[Start of section]

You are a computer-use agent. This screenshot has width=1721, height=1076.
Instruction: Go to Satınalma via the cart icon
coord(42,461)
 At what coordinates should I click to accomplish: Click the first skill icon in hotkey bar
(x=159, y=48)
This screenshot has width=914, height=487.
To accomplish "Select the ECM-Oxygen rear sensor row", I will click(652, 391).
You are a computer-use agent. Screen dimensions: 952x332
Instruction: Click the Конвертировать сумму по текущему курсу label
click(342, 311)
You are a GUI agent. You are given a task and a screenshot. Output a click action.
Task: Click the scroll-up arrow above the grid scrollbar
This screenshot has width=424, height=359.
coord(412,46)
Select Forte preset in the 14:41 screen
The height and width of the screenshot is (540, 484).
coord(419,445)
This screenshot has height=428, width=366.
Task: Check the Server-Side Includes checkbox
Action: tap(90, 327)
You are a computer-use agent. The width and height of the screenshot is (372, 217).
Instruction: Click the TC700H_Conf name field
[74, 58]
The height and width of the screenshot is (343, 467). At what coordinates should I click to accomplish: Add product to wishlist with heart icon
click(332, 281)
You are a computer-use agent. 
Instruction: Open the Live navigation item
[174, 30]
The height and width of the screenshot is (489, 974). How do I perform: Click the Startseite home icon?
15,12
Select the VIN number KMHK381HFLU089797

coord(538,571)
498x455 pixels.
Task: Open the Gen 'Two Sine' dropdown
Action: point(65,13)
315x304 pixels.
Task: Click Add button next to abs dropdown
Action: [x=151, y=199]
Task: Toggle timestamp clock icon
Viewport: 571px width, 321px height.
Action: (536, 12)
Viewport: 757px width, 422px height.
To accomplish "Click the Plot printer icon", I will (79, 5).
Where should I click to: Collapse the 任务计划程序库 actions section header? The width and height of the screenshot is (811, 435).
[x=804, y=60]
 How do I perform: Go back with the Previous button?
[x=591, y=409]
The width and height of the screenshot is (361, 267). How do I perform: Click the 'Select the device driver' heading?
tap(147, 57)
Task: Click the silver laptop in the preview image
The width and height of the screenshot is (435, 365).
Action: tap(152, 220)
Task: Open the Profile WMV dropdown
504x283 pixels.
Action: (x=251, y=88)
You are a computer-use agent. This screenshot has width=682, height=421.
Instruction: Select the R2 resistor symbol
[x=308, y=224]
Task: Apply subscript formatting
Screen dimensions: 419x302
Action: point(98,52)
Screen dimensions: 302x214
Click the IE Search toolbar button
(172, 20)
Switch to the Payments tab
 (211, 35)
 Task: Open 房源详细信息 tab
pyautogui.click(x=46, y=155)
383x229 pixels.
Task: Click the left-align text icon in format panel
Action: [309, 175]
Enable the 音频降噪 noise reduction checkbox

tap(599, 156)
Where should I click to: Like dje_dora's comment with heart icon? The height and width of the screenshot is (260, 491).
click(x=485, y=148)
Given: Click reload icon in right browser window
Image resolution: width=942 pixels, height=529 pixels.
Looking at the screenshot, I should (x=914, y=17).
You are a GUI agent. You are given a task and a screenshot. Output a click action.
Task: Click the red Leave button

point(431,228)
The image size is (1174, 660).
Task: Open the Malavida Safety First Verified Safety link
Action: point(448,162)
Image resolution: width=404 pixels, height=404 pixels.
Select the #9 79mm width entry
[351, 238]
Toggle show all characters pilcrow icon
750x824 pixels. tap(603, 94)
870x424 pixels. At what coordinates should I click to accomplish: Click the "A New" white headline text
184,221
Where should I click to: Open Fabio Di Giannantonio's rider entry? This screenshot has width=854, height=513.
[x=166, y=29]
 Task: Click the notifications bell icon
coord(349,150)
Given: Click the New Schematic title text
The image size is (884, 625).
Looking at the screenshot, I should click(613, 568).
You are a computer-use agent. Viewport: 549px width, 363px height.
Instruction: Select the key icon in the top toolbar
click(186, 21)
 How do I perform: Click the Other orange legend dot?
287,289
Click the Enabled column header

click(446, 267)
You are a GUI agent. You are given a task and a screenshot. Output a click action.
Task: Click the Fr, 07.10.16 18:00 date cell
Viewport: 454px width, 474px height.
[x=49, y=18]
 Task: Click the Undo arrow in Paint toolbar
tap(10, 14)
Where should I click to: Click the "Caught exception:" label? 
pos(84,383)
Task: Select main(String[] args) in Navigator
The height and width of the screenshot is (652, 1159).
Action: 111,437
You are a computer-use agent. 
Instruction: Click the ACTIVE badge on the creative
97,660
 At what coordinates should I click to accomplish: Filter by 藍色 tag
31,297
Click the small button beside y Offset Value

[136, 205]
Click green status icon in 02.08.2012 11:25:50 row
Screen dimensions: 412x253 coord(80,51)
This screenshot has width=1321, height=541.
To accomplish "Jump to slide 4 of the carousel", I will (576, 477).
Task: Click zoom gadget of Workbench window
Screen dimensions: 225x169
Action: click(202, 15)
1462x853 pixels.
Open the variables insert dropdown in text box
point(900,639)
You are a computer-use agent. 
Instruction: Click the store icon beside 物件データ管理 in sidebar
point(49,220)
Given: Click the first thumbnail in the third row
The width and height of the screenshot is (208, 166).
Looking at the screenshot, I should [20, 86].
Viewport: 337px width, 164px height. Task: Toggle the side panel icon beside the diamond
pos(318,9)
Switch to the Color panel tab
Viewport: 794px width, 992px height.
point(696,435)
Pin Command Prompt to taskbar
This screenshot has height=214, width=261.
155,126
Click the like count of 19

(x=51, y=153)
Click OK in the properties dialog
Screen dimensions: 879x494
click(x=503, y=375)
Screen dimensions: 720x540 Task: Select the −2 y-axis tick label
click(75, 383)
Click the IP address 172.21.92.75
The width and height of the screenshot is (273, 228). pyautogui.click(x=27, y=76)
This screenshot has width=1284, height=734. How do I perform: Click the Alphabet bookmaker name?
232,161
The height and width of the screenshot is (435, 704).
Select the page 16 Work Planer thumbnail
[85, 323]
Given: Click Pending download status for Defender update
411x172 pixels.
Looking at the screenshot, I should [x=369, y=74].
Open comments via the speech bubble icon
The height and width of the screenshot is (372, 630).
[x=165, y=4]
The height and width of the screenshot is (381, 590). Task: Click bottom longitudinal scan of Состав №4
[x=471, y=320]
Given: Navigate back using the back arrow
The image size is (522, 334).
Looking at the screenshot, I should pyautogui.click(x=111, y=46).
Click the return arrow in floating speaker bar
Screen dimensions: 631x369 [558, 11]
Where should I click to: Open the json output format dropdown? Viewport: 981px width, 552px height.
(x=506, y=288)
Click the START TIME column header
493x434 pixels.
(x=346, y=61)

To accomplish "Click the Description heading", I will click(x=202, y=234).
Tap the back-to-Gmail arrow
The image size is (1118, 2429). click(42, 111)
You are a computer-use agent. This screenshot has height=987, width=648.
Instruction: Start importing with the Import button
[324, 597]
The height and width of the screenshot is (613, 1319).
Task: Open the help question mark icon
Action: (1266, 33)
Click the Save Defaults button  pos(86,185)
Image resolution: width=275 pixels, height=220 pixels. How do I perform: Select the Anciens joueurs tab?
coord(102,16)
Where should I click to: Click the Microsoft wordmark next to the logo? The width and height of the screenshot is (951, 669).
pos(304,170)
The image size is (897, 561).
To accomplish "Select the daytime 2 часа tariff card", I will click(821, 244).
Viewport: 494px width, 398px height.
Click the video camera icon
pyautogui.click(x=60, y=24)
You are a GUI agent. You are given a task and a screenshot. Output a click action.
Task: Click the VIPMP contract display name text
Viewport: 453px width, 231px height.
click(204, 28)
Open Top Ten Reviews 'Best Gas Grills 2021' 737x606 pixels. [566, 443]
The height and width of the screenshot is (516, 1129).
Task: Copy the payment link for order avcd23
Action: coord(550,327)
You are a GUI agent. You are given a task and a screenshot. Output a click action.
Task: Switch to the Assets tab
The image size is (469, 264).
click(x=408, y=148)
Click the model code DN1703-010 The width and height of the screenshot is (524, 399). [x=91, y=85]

[End of section]

◆ WHAT YOU SHOULD DO ◆
Copy out the lines above with "window" in them.

◆ RESULT OF THE TASK ◆
Given: Click reload icon in right browser window
Task: Click zoom gadget of Workbench window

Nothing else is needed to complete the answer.